SASadtu says ‘media hype’ over matric results is misplaced and short-sighted
─── 15:17 Fri, 21 Jan 2022
The South African Democratic Teachers Union (Sadtu) says the “media hype” around the release of the matric results, that influences the national discourse, is misplaced and short-sighted.
In a statement on Friday, reacting to the release of the 2021 matric results, the teacher union reiterated its stance that the National Senior Certificate (NSC) results were being “unnecessarily elevated into a central assessment tool for the efficiency” of the basic education sector.
Sadtu said while it noted the 76.4% pass rate of the class of 2021 with a sense of pride, the media hype around the release of the results often led to an unnecessary “beauty contest” between provincial education departments.
The union said this diverted the country’s collective attention from the real challenges in the sector.
“It is worth mentioning that provinces have differing subjective conditions, and this has a direct impact on the outcomes thereof.
“Some largely rural provinces like KwaZulu-Natal, Limpopo, Eastern Cape, Mpumalanga must deal with entirely different conditions as compared to provinces like the Western Cape and Gauteng,” said Sadtu’s general secretary Mugwena Maluleke.

### Record extracts
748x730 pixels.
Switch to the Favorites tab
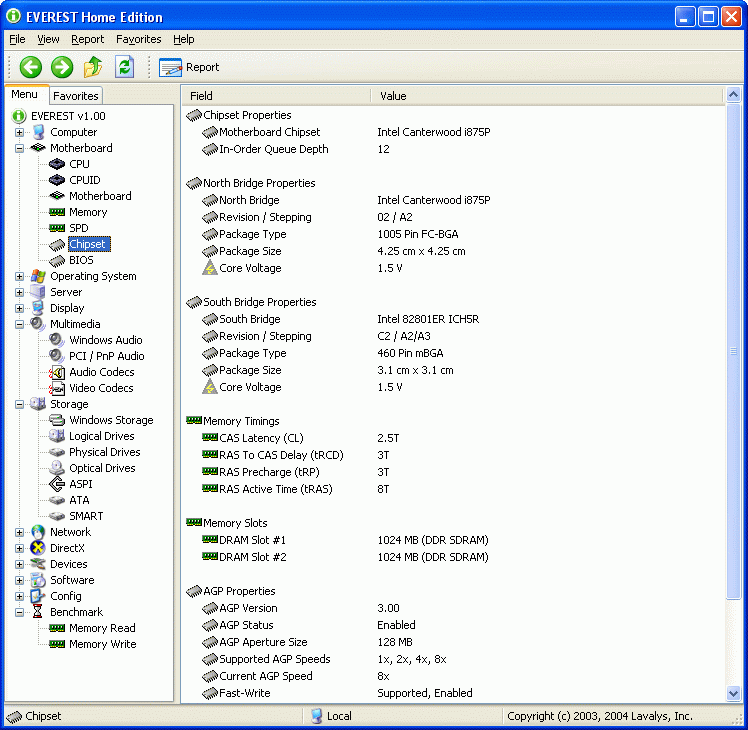pyautogui.click(x=76, y=96)
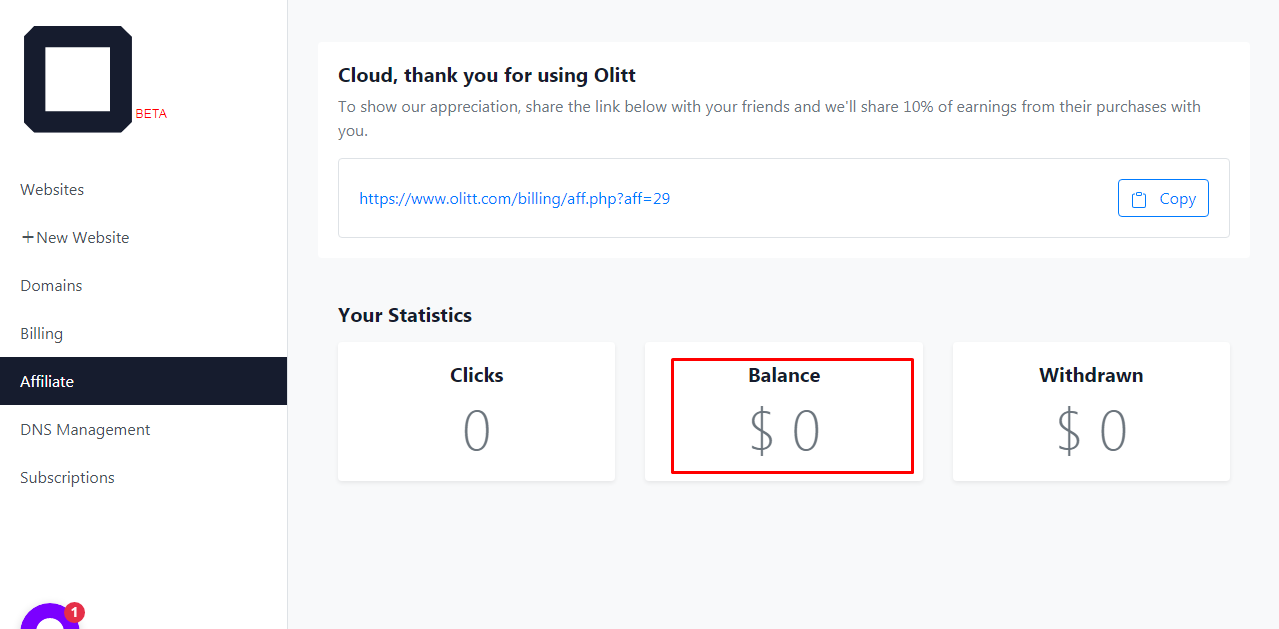Click the red notification badge on chat widget
This screenshot has height=629, width=1279.
coord(74,611)
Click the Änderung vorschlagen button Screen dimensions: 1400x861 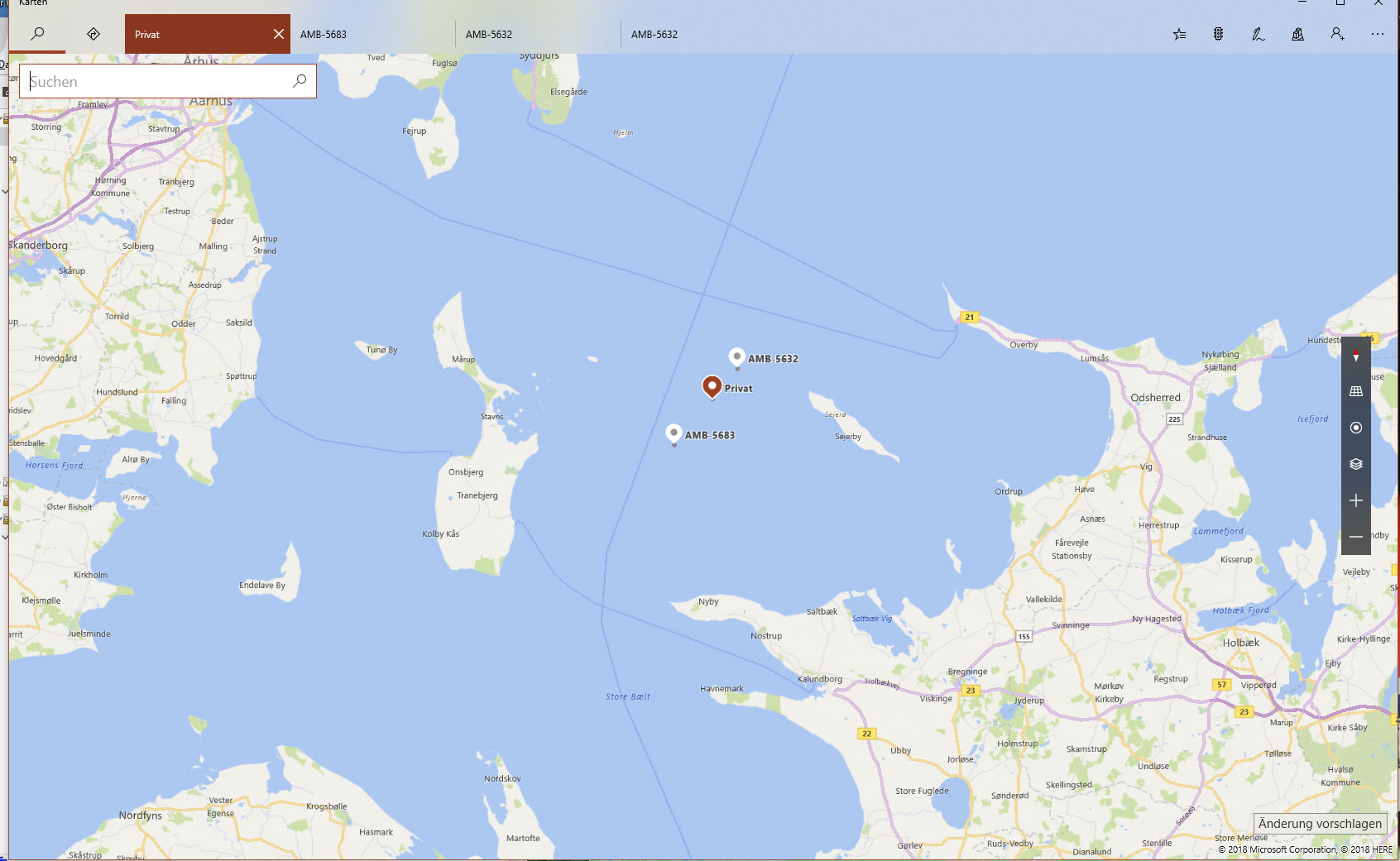pos(1320,823)
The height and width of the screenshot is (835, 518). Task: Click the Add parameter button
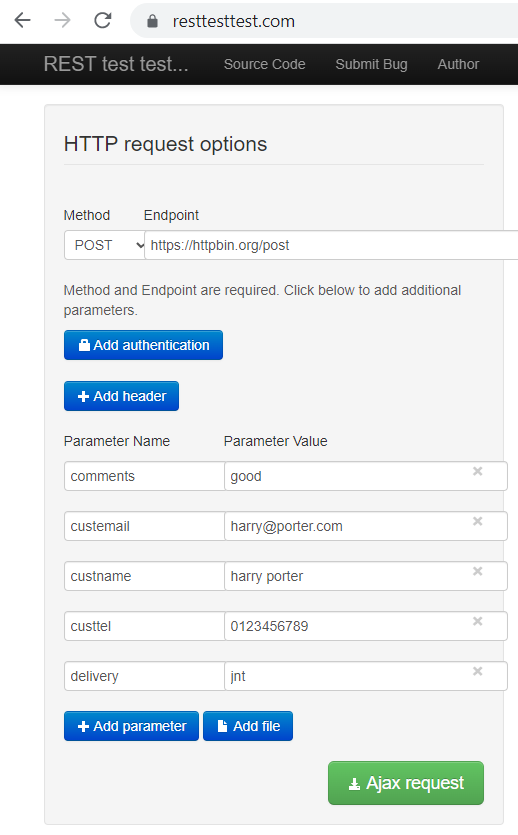click(x=131, y=726)
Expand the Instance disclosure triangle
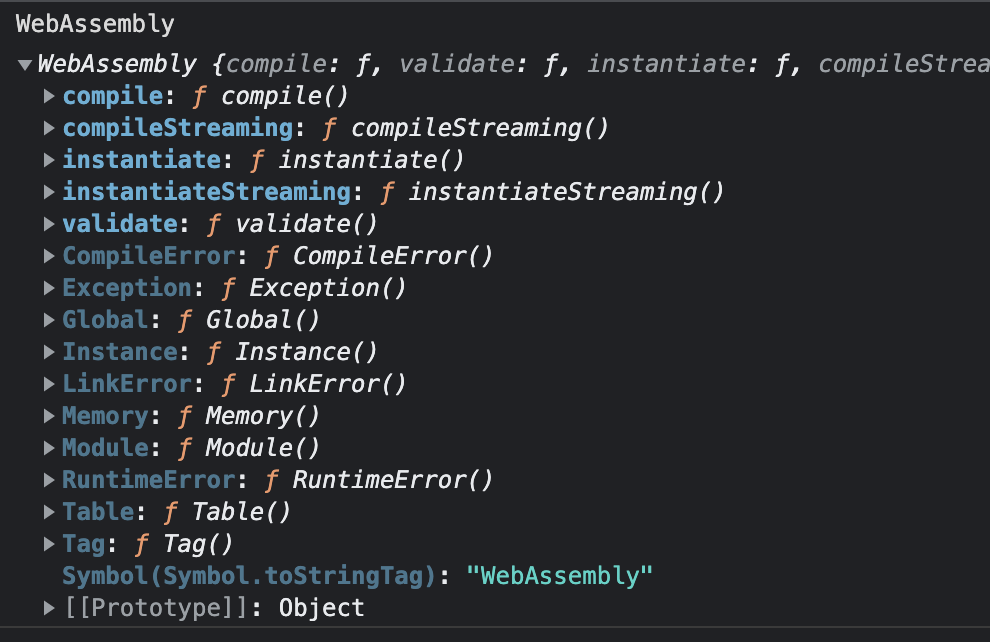990x642 pixels. [49, 352]
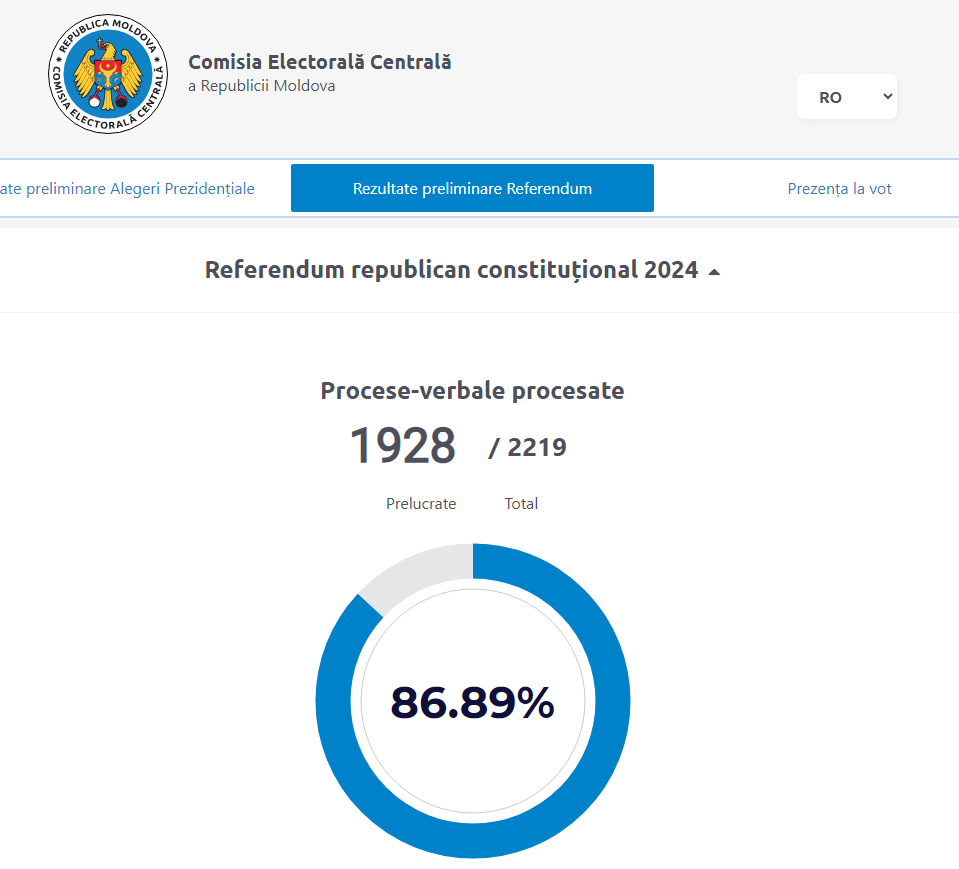Click the 1928 processed count number
The height and width of the screenshot is (869, 959).
tap(402, 446)
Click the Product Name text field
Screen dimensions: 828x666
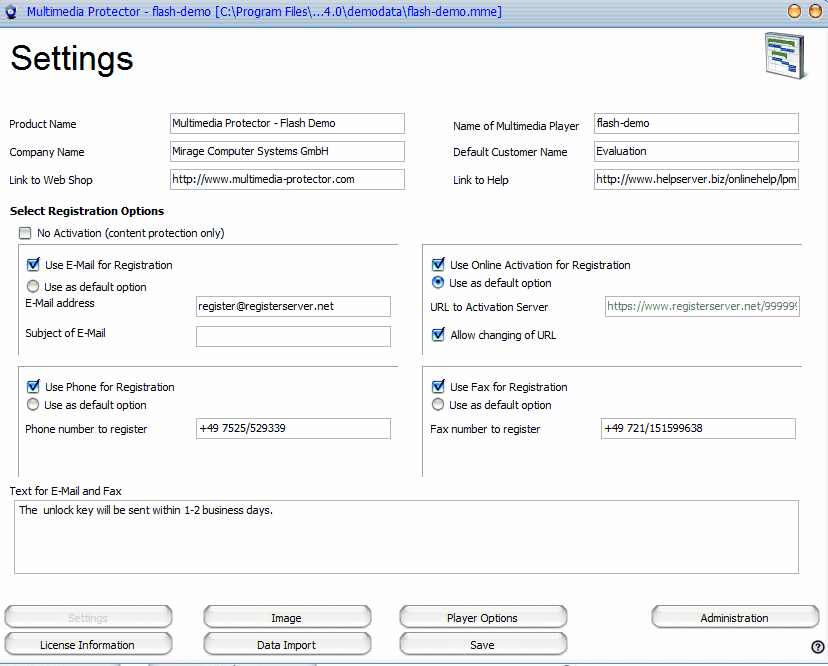click(x=287, y=123)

### Explore the material
- a) Rewrite the passage of the Sadtu article starting with "The union said" and going on through "secretary Mugwena Maluleke.", with "rural" replaced by "agrarian".
- b) Extend the article on Sadtu's reaction to the 2021 matric results by writing what follows its final sentence.

### Answers in order
- a)
The union said this diverted the country’s collective attention from the real challenges in the sector.
“It is worth mentioning that provinces have differing subjective conditions, and this has a direct impact on the outcomes thereof.
“Some largely agrarian provinces like KwaZulu-Natal, Limpopo, Eastern Cape, Mpumalanga must deal with entirely different conditions as compared to provinces like the Western Cape and Gauteng,” said Sadtu’s general secretary Mugwena Maluleke.

- b)
Maluleke said the learning journey for pupils was composed of 12 formal grades and the Early Childhood Development (ECD) phase.
He emphasised that the different phases in the sector were all equally important as part of the value chain, and more attention should also be given to the ECD phase, and not just the matric results.
“The most efficient education systems in the world have a particular focus on Early Childhood Development. The cognitive development of our learners is almost entirely dependent on the Early Childhood Development phase.
“It is our view that there should be an increased investment into this sector by ensuring that work conditions are uniform across the various provinces and that the practitioners are exposed to continuous professional development initiatives.”
Maluleke said South Africa’s education system had over the past two years been faced with extreme challenges due to the Covid-19 pandemic that illuminated the “drastic inequality gap” in the sector, particularly with regards to the digital divide between the have’s and have nots.
“It should be borne in mind that during the implementation of the stricter lockdown conditions that disrupted the sector, other learners and teachers could continue with their tasks whilst the significant majority in the township and rural schools could not.
“It is our view that the glaring digital divide needs to be addressed as a matter of a national emergency.”
Sadtu called on the private sector, including telecommunications companies, to proactively invest towards the national agenda to narrow the inequalities that continue to characterise South Africa’s education system.
The union described the pass rate achieved by the class of 2021 as an incredible feat due to the challenges posed by the pandemic.
It said their achievement would “obviously be drowned down by the recent time-wasting debate by political experiments and a deliberate misrepresentation of the 30% pass requirement”.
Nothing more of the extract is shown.